In contrast, Barry Bonds created no such public following during his home-run seasons.  In fact, he was the first baseball player to really make the appearance of steroids universally ugly.  In a way, he reminds me of the contribution that Richard Nixon made to America, compared to what Bill Clinton did to our country.

Nixon had a talent for making bad things even uglier than they were.  When he committed perjury on a deposition, the country drove him out of office, and in effect we even drove his successor out of officer after Gerald Ford pardoned him.

Clinton did the same lying and perjury on a deposition as Nixon.  However, in contrast to Nixon, Clinton made breaking the law look cute and cuddly.  In a similar vein, Mark McGuire lending himself to children’s books and Sammy Sosa sitting next to Hillary Clinton at a State of the Union address have made the steroid era look cute — and too cuddly – as well.

In contrast, Bonds and Nixon with their refusal to kiss up to anyone have made breaking the law look ugly, as it should look.  For that, I think that America owes a degree of thanks to both Richard Nixon and the Barry Bonds.

And now there is talk about putting Bonds in prison so we can put the steroid scandal behind us and go on with this year’s starting lineups. I’m okay with that, as long as it helps our children and makes steroids less attractive.  But since the only reason Bonds qualifies for indictment is a perjury charge, we need also teach our children that that justice must be consistent by putting Bill Clinton in prison for his perjury problems as well.

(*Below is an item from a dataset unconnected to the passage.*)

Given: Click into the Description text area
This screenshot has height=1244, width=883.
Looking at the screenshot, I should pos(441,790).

Meanwhile, baseball is reeling under the direction of what certainly is the weakest and most owner-owned commissioner in major league baseball history – Bud Selig.  In contrast, after the scandal of 1919, major league baseball was saved only because of the independence and resolution of one of the strongest baseball commissioners in history, Judge Kennesaw Mountain Landis.

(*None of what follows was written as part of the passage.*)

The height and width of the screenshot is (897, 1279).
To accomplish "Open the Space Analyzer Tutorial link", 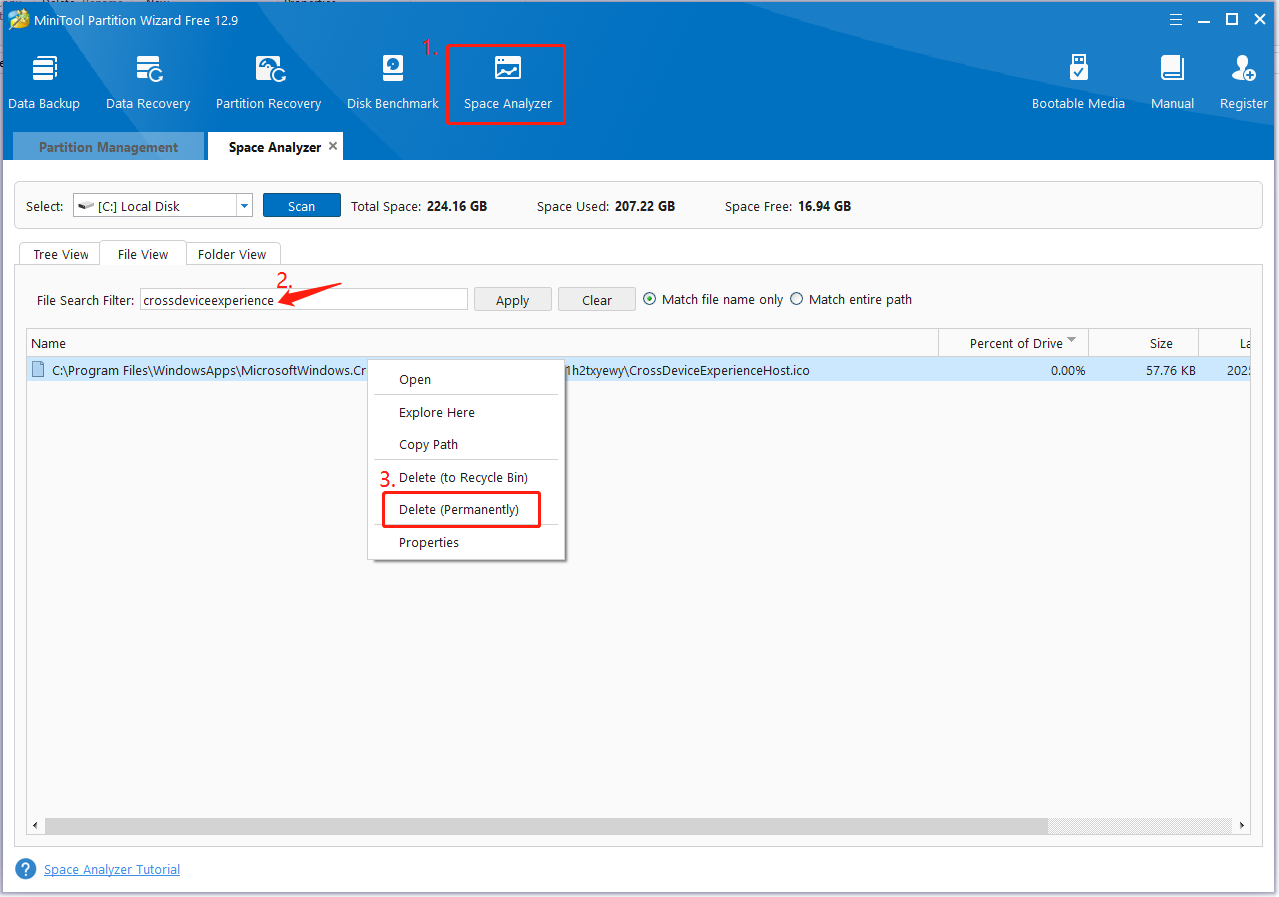I will (112, 869).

It may look as if nothing much is changed in baseball, but serious parents were shocked to find that former Senator Mitchell in his report found that almost half of baseball’s major league all stars have had their performances assisted by steroids.  It is telling these baseball parents that the only way their children can assuredly become baseball stars is by ruining and mutating them with drugs.

We’re darned lucky to have a backup in soccer

I am now making the choice that seems to be an inevitable decision for any sports-minded American parents.  I am giving up interest in baseball and learning much more about soccer.

I see now that soccer is assuredly for any boy a more manly game than baseball with major league baseball’s steroid culture. Basically, steroids redistributes male hormones into other parts of the body away from where they should be, which may be why the voices of hulking baseball players like Barry Bonds and Roger Clemons have now made them sound like Marilyn Monroe.

Generally, comparing soccer and baseball is like comparing war with chess.  Soccer is a game of motion – like war, but without the killing part.  Baseball largely turns children into standing chess pieces that – in contrast with soccer – is interrupted by action rather than fueled by action.

Other nations in the world have for many years experienced national fervor over their soccer teams, but America has never once had that feeling of being “king of the world” because baseball has always stood between us and world soccer.  That has changed at least in my priorities.  I am now following world soccer.

And since this is the Internet and it doesn’t cost anything to use more space, I am free here to say thank you to the dedicated staff at the Santa Clarita Soccer Center, including Scott Shauer, Derek Stradley, Greg Juksch. Jabber Hadda and Amanda Allegra.  And yes, thank you, all you soccer moms in the West Ranch and throughout the valley – you know who you are.

Chris Sharp                                                                                                                            Commentary

Chris Sharp is an Educator and a prize-winning professional writer. His commentaries represent his own opinions and not necessarily the views of any organization he may be affiliated with or those of the West Ranch Beacon.